** SUPPLIED DATA **
————
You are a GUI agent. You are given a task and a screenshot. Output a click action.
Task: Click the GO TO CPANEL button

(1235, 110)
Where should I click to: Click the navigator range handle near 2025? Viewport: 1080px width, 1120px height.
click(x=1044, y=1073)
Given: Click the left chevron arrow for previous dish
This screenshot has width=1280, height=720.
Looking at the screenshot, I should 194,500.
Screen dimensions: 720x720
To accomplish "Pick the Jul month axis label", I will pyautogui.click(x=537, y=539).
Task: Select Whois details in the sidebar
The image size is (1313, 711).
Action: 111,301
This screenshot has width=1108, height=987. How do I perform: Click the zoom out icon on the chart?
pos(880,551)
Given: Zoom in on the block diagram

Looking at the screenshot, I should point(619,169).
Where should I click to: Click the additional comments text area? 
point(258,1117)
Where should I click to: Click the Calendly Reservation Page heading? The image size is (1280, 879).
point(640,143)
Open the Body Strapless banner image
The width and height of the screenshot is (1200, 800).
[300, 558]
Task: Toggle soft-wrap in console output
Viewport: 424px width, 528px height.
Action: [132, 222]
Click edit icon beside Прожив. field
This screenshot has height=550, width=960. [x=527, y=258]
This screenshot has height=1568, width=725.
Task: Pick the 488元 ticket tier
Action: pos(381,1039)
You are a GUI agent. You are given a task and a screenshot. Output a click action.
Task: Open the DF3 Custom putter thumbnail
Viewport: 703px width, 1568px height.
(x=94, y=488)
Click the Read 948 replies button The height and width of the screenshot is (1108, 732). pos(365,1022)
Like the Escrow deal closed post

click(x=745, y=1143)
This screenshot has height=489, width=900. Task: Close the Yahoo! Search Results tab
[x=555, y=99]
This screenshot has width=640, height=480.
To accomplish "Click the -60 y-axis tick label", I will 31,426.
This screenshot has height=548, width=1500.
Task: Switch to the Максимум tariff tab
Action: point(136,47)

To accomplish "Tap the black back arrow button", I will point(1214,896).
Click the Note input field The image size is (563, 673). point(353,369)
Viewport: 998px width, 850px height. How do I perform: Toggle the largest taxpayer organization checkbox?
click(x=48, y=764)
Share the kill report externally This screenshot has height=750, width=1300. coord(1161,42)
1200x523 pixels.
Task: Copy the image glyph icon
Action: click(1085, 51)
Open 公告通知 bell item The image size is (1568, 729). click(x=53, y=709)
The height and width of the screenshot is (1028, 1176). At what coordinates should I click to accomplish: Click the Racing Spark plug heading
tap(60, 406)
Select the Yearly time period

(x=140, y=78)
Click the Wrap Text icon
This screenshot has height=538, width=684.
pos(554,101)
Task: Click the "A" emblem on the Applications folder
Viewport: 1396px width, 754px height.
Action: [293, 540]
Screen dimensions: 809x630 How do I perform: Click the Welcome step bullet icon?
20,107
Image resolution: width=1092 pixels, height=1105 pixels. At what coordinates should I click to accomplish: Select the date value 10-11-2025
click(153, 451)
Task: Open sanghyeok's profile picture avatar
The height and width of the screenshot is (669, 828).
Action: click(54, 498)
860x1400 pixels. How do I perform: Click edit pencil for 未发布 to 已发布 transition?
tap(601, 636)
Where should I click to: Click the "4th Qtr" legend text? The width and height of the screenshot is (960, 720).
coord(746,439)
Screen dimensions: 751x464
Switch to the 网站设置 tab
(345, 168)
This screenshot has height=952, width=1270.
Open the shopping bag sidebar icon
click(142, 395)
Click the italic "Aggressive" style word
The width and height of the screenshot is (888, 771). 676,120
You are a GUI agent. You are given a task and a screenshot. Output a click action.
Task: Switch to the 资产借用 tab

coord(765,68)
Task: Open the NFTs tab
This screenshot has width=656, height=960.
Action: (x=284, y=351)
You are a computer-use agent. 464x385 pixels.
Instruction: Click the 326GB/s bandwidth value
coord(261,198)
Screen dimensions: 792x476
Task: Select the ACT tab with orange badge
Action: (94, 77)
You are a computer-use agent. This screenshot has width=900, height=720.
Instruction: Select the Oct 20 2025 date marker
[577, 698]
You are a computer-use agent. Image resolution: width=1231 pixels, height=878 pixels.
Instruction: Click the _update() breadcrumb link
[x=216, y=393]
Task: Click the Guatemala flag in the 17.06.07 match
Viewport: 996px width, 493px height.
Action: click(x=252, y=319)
————
The expected result is every record above, duplicated exactly.

** EXERCISE RESPONSE **
You are a GUI agent. You are given a task and a screenshot. Output a click action.
Task: Click the GO TO CPANEL button

(1235, 110)
Where should I click to: Click the navigator range handle near 2025? Viewport: 1080px width, 1120px height.
click(x=1044, y=1073)
Given: Click the left chevron arrow for previous dish
This screenshot has width=1280, height=720.
Looking at the screenshot, I should 194,500.
Screen dimensions: 720x720
To accomplish "Pick the Jul month axis label", I will pyautogui.click(x=537, y=539).
Task: Select Whois details in the sidebar
The image size is (1313, 711).
Action: 111,301
This screenshot has width=1108, height=987. How do I perform: Click the zoom out icon on the chart?
pos(880,551)
Given: Zoom in on the block diagram

Looking at the screenshot, I should point(619,169).
Where should I click to: Click the additional comments text area? 
point(258,1117)
Where should I click to: Click the Calendly Reservation Page heading? The image size is (1280, 879).
point(640,143)
Open the Body Strapless banner image
The width and height of the screenshot is (1200, 800).
[300, 558]
Task: Toggle soft-wrap in console output
Viewport: 424px width, 528px height.
Action: [132, 222]
Click edit icon beside Прожив. field
This screenshot has height=550, width=960. [x=527, y=258]
This screenshot has height=1568, width=725.
Task: Pick the 488元 ticket tier
Action: pos(381,1039)
You are a GUI agent. You are given a task and a screenshot. Output a click action.
Task: Open the DF3 Custom putter thumbnail
Viewport: 703px width, 1568px height.
(x=94, y=488)
Click the Read 948 replies button The height and width of the screenshot is (1108, 732). pos(365,1022)
Like the Escrow deal closed post

click(x=745, y=1143)
This screenshot has height=489, width=900. Task: Close the Yahoo! Search Results tab
[x=555, y=99]
This screenshot has width=640, height=480.
To accomplish "Click the -60 y-axis tick label", I will 31,426.
This screenshot has height=548, width=1500.
Task: Switch to the Максимум tariff tab
Action: point(136,47)

To accomplish "Tap the black back arrow button", I will point(1214,896).
Click the Note input field The image size is (563, 673). point(353,369)
Viewport: 998px width, 850px height. How do I perform: Toggle the largest taxpayer organization checkbox?
click(x=48, y=764)
Share the kill report externally This screenshot has height=750, width=1300. coord(1161,42)
1200x523 pixels.
Task: Copy the image glyph icon
Action: click(1085, 51)
Open 公告通知 bell item The image size is (1568, 729). click(x=53, y=709)
The height and width of the screenshot is (1028, 1176). At what coordinates should I click to accomplish: Click the Racing Spark plug heading
tap(60, 406)
Select the Yearly time period

(x=140, y=78)
Click the Wrap Text icon
This screenshot has height=538, width=684.
pos(554,101)
Task: Click the "A" emblem on the Applications folder
Viewport: 1396px width, 754px height.
Action: [293, 540]
Screen dimensions: 809x630 How do I perform: Click the Welcome step bullet icon?
20,107
Image resolution: width=1092 pixels, height=1105 pixels. At what coordinates should I click to accomplish: Select the date value 10-11-2025
click(153, 451)
Task: Open sanghyeok's profile picture avatar
The height and width of the screenshot is (669, 828).
Action: click(54, 498)
860x1400 pixels. How do I perform: Click edit pencil for 未发布 to 已发布 transition?
tap(601, 636)
Where should I click to: Click the "4th Qtr" legend text? The width and height of the screenshot is (960, 720).
coord(746,439)
Screen dimensions: 751x464
Switch to the 网站设置 tab
(345, 168)
This screenshot has height=952, width=1270.
Open the shopping bag sidebar icon
click(142, 395)
Click the italic "Aggressive" style word
The width and height of the screenshot is (888, 771). 676,120
You are a GUI agent. You are given a task and a screenshot. Output a click action.
Task: Switch to the 资产借用 tab

coord(765,68)
Task: Open the NFTs tab
This screenshot has width=656, height=960.
Action: (x=284, y=351)
You are a computer-use agent. 464x385 pixels.
Instruction: Click the 326GB/s bandwidth value
coord(261,198)
Screen dimensions: 792x476
Task: Select the ACT tab with orange badge
Action: (94, 77)
You are a computer-use agent. This screenshot has width=900, height=720.
Instruction: Select the Oct 20 2025 date marker
[577, 698]
You are a computer-use agent. Image resolution: width=1231 pixels, height=878 pixels.
Instruction: Click the _update() breadcrumb link
[x=216, y=393]
Task: Click the Guatemala flag in the 17.06.07 match
Viewport: 996px width, 493px height.
Action: click(x=252, y=319)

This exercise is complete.